There in the sink huddled a small dark lump. I didn’t have glasses on either, but I’d never seen a black tree frog. Suspicious, I pulled on gloves and scooped the tiny critter into a paper napkin. What the hell?

It had a stick-like projection… two, in fact… and a small tail. Frogs lose their tails when they’re young. And the little thing was shivering.

Halloween season– I found myself face-to-face with a bat.

a very wet bat a very wet bat
a very wet bat
shivering, can't open eyes
a very wet bat a very wet bat
stick-like part is a folded wing
struggling to open its eyes

Most bats in North America are small, the majority barely two inches. As a kid tramping through our woods, I encountered one that looked like a tan cocoon clinging to a branch of a bush. I imagined it emitting inaudible little zzzs as it napped. Some varieties of bats like caves, some trees, and others prefer man-made structures– attics and belfries.

Florida has thirteen flavors of bats. This little guy was probably its most common, the Mexican (or Brazilian) free-tail bat. He wasn’t at all aggressive or even defensive.
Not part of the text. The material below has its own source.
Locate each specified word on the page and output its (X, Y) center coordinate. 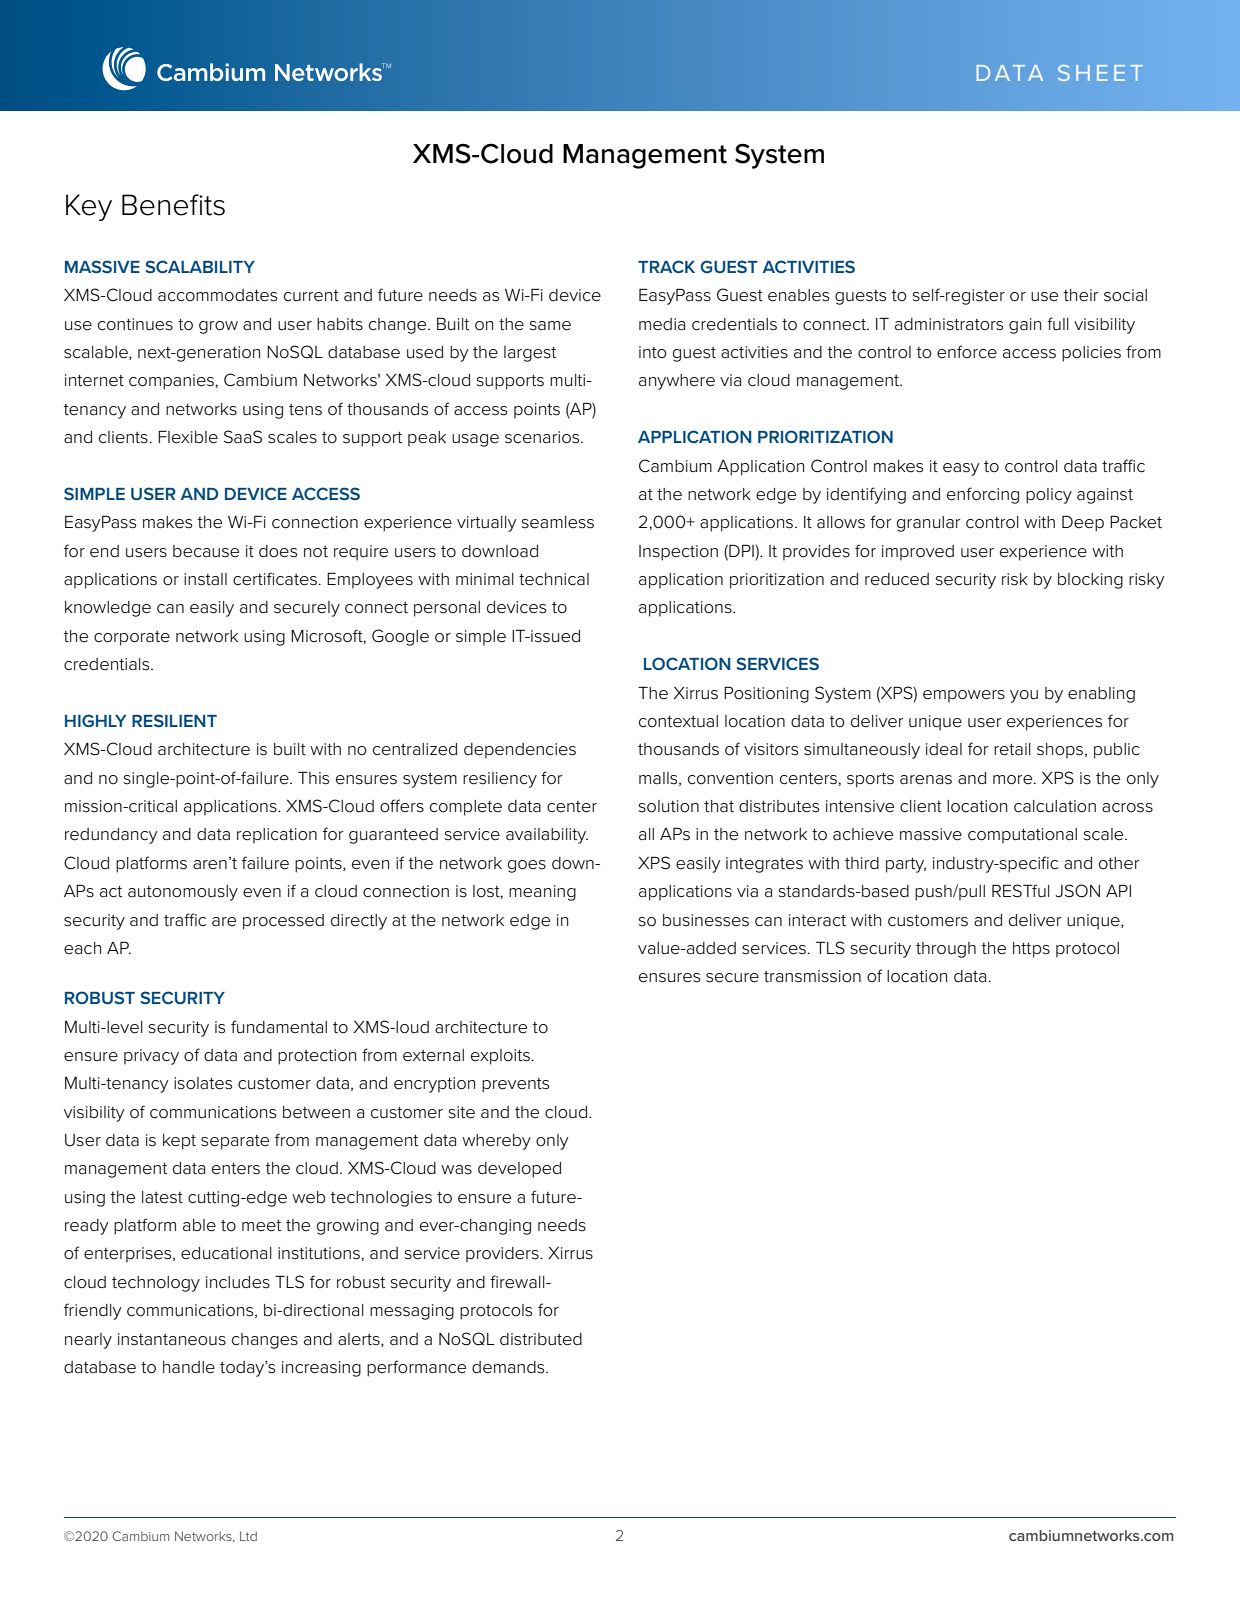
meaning (542, 893)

He lay in my hand resting and quietly shivering. I took him outside in the sun. Thrush grabbed his camera.

The majority of bats are insectivorous. Like dolphins, they use echolocation to find prey. Bats eliminate tons of mosquitoes, flies, and other bugs each season. That’s tons literally. The largest are fruit bats, not carnivorous at all.

The ‘free-tail’ part of my little bat means it has more than a stub that’s not part of its wing. This bat can use a couple of Halloween tricks.

For one thing, the Mexican free-tail bat can jam ultrasonic signals of other bat species. They let a cousin find an insect, blast its echolocation frequency and swoop in for a snack.

The Mexican free-tail bat is also the fastest mammal in the world. It can clock 100mph (161kmph) on straight and level flight. Little else can come close.

As I held the tiny bat in the sun, it stretched one thinner-than-paper wing, tucked it in and stretched the other. They were nearly transparent.

Moments later, he stretched both and paused. The wingspread of this tiny thing astonished me, 10-12 inches (25-30cm) on a body hardly two inches long (5cm).

It knew when it had dried sufficiently to fly. It lifted off my palm, those impossibly tissue-thin wings not so much flapping as sailing. Within a moment, it shot amid the plants that line the canal and was gone. Gone like ghosts of Halloween.

May you and your bats stay safe this holiday.


  1. Nice you were able to dry and release it!

    1. Thanks, Janice. Often animals understand when a person tries to help. Perhaps this little fellow did too.

  2. Well done! With an ending appropriate for the season!

    1. Thanks, Bob. He may have a story to tell when he finds his way home. Happy halloween.

  3. Where I live, we have millions of free-tail bats. They are a sight to behold when they fly out at dusk. However, when one shows up at a school or inside a store, the bat is swiftly removed and all kinds of alarms go up and warnings about public safety are issued. Why? Because bats can carry rabies. We have signs posted near the major colonies advising people never to touch a bat on the ground. Coming in contact with a bat that then escapes (and isn't tested) is enough to require a kid to get treated for rabies. Good thing you wore gloves.

  4. What a great story! Bats are wonderful creatures, who, like possums, take care of impressive numbers of insects most of us don't want around. Huzzah for bats!